THE QUEENSLAND Government has touted a win in its recent energy sales process, in which it grossed more than $3 billion. But it is the Government’s legal advisers on the deal who faced the biggest challenges in the short time limit they were handed to have it done.
Acting for the Government was Allens Arthur Robinson, whose partners John Greig and Grant Anderson had to help break up existing businesses and sell them off in “bite sizes” for people to buy.
“Queensland owned all the electricity and gas retailing businesses and they decided for the purposes of encouraging competition to sell off their interests in electricity retailing and gas retailing, which were held in a number of Government-owned corporations,” Greig told Lawyers Weekly.

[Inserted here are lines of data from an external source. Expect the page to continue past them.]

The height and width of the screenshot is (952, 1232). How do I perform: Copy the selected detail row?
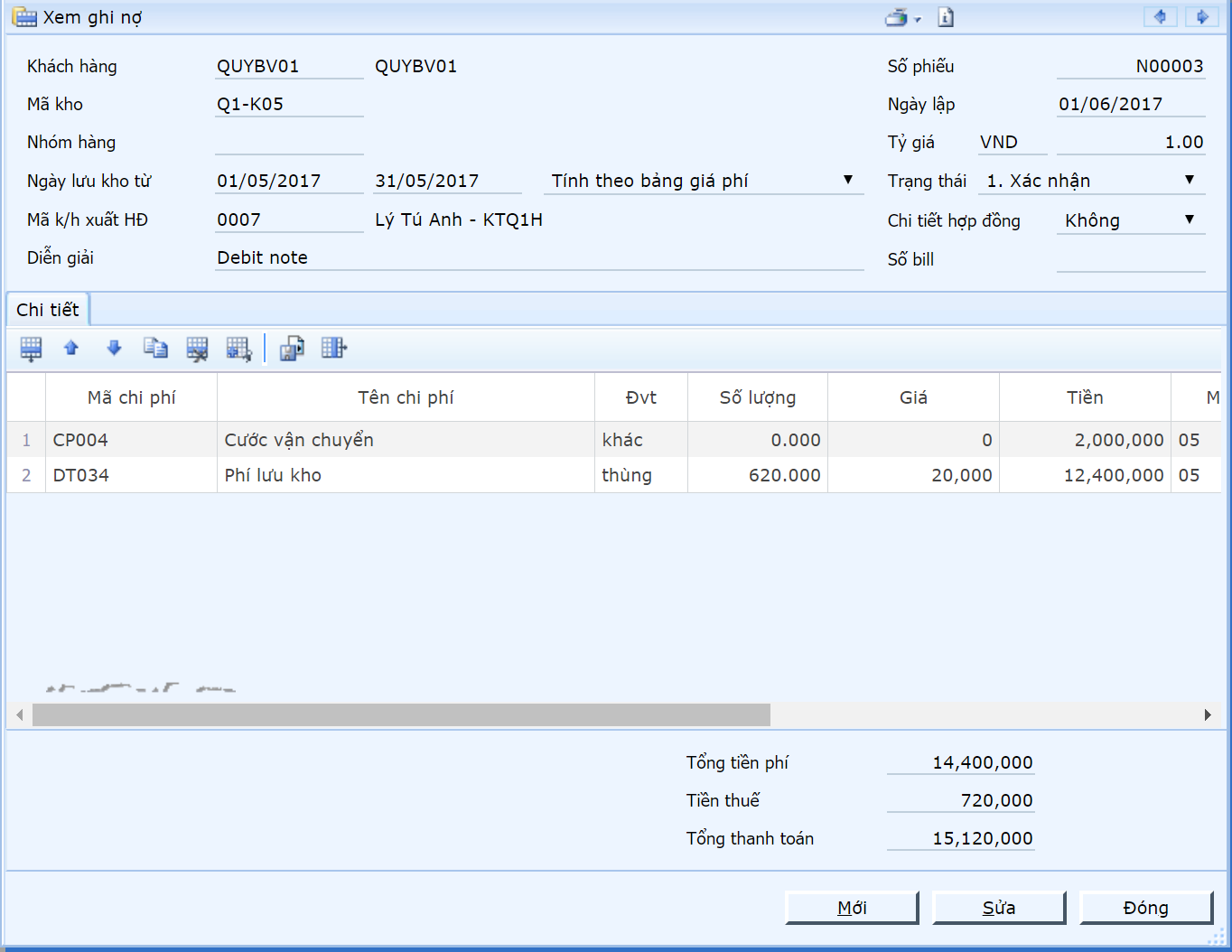(x=155, y=349)
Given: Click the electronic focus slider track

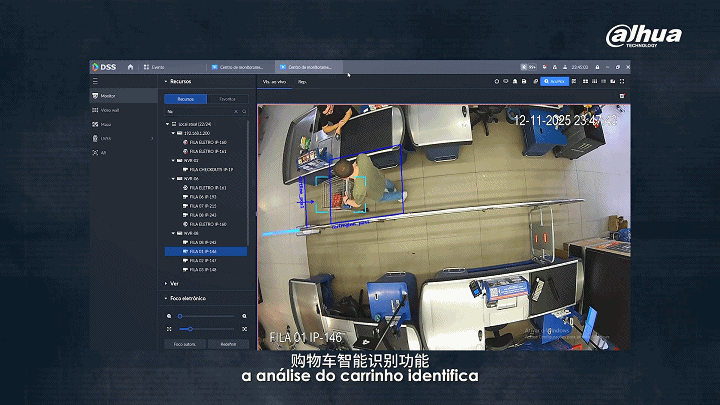Looking at the screenshot, I should (x=207, y=329).
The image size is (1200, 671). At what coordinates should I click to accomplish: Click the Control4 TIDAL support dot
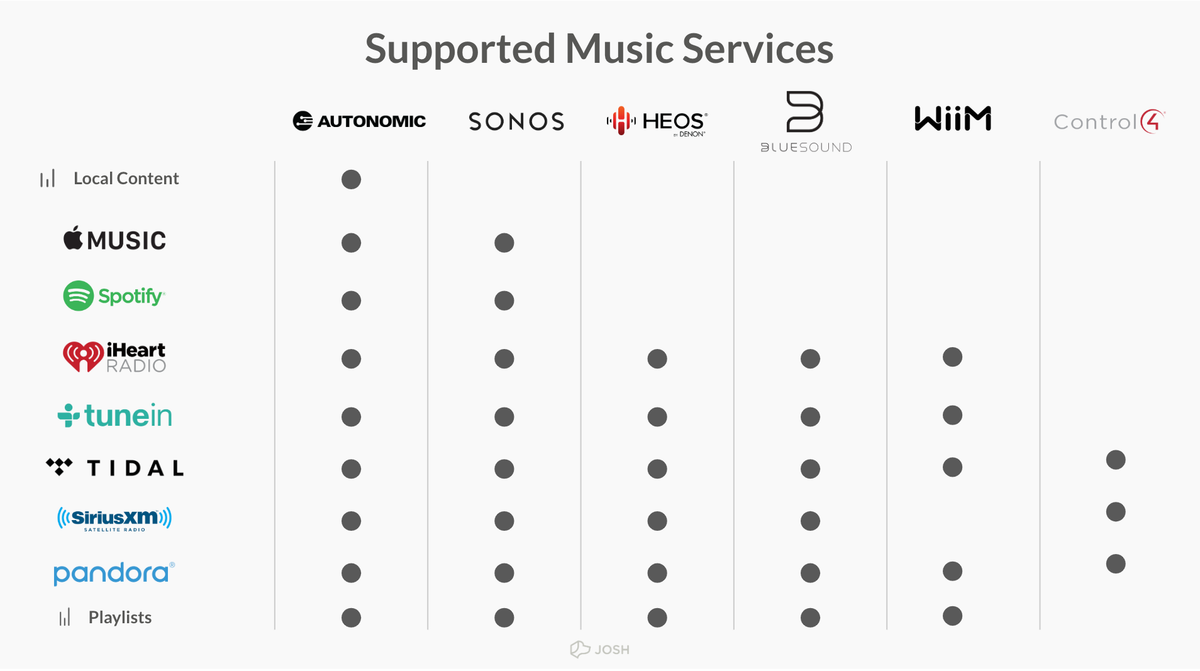click(1116, 460)
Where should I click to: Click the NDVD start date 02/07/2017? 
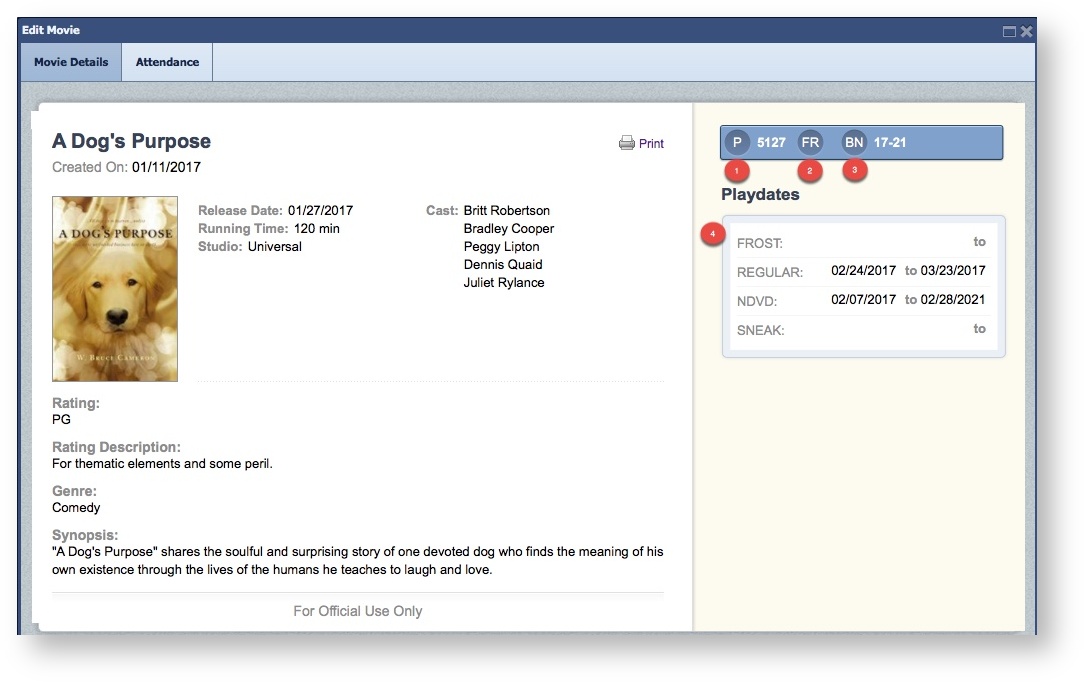pyautogui.click(x=863, y=300)
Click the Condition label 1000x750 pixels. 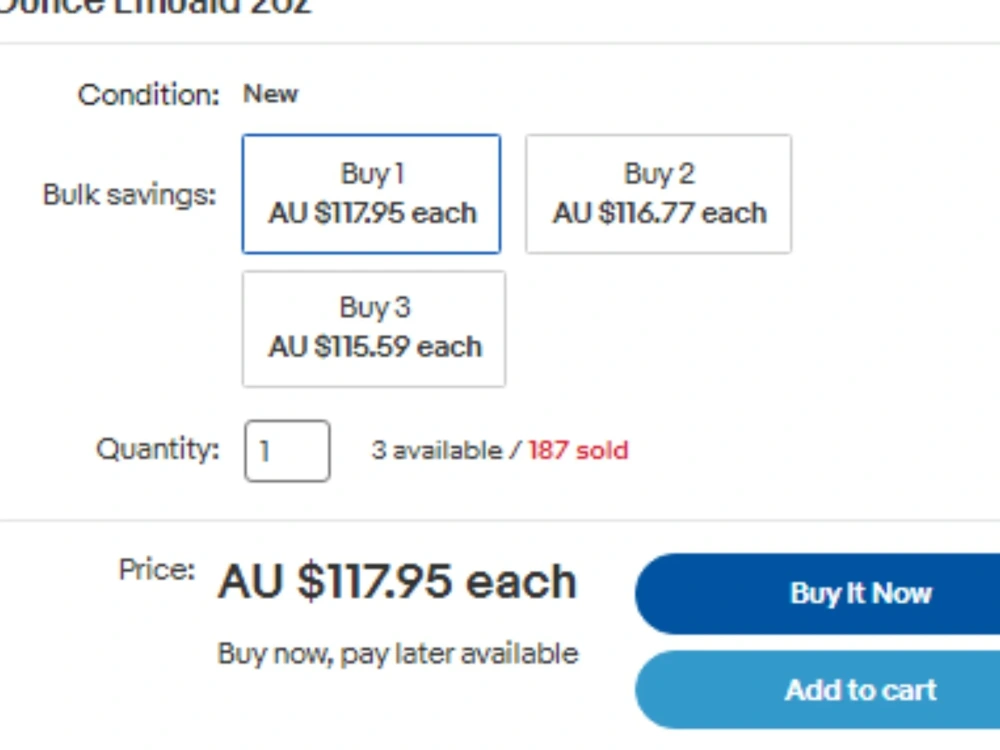coord(149,95)
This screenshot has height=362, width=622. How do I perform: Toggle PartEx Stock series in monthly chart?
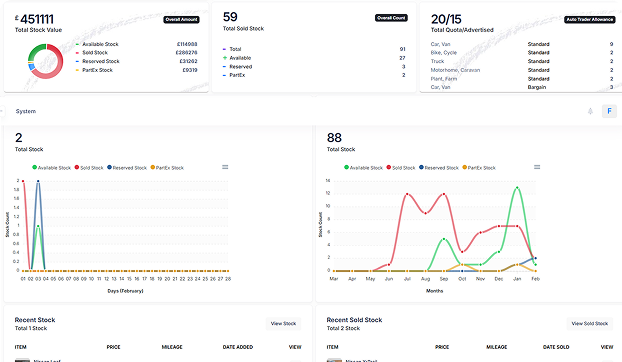click(479, 168)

That eventuated in four separate sales, including Allgas Energy, Sun Retail, Powerdirect Australia, and Sun Gas. Restricted by the Government’s short timeline on the deal, Greig and Anderson had to restructure the businesses and sell them off one by one.
“Those businesses didn’t exist in that form when we started the process. So one of the first things we had to do once the Government took advice from its financial advisers and its commercial advisers as to how to break it up, was to break up the businesses into those packages. So they were bite sizes for people to be able to buy them,” Greig said.
“This was consistent with the Government’s intention to sell them that way to enhance retail competition for the benefit of customers in Queensland.”
Much of the selling, however, was done before those businesses actually existed. “So when we put together the data and information running around and the sale agreements and so on, we had to describe to bidders businesses [that were not] as they exist today. They were describing the businesses as they would be by the time they actually got around to buying. So, for example, for Sun Retail and Sun Gas, those two sales were completed on 1 February this year but bids were being put in by November. In November those businesses didn’t exist like that at all,” said Greig, who is a partner in AAR’s infrastructure and energy practices, specialising also in water.
Anderson said the firm essentially took a “blob of businesses” that resided in the two integrated distributors Energex and Ergon. The firm had to assist in creating the four businesses out of them, he said.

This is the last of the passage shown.